Here's what the wikipedia said about it.

"In Python, a number that becomes too large for an integer seamlessly becomes a 
long.[1] And in Python 3.0, integers and arbitrary sized longs are unified."

-- http://en.wikipedia.org/wiki/Integer_overflow

(Just switching to long isn't good enough - what happens when long overflows? I 
generally don't like solution like this because it makes tripping the bug so 
rare that it can lurk for years. I prefer to flush bugs out in the open early.)

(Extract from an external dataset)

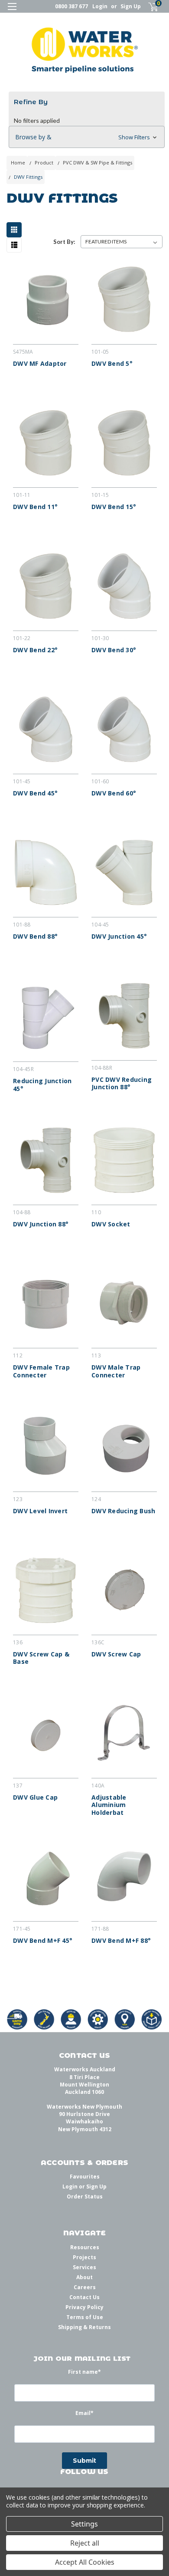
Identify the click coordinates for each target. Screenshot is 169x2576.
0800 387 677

>> This is completely impractical in a systems language, and is one reason why
>> Ruby & Python are execrably slow compared to C-style languages.
> 
> Lisp languages can be only a 1.0-3.0 times slower can C despite using mostly
> multi-precision numbers. So I don't think well implemented multi-precision
> numbers are so bad in a very fast language.

3x is a BIG deal. If you're running a major site, this means you only need 1/3 
of the hardware, and 1/3 of the electric bill. If you're running a program that 
takes all day, now you can run it 3 times that day.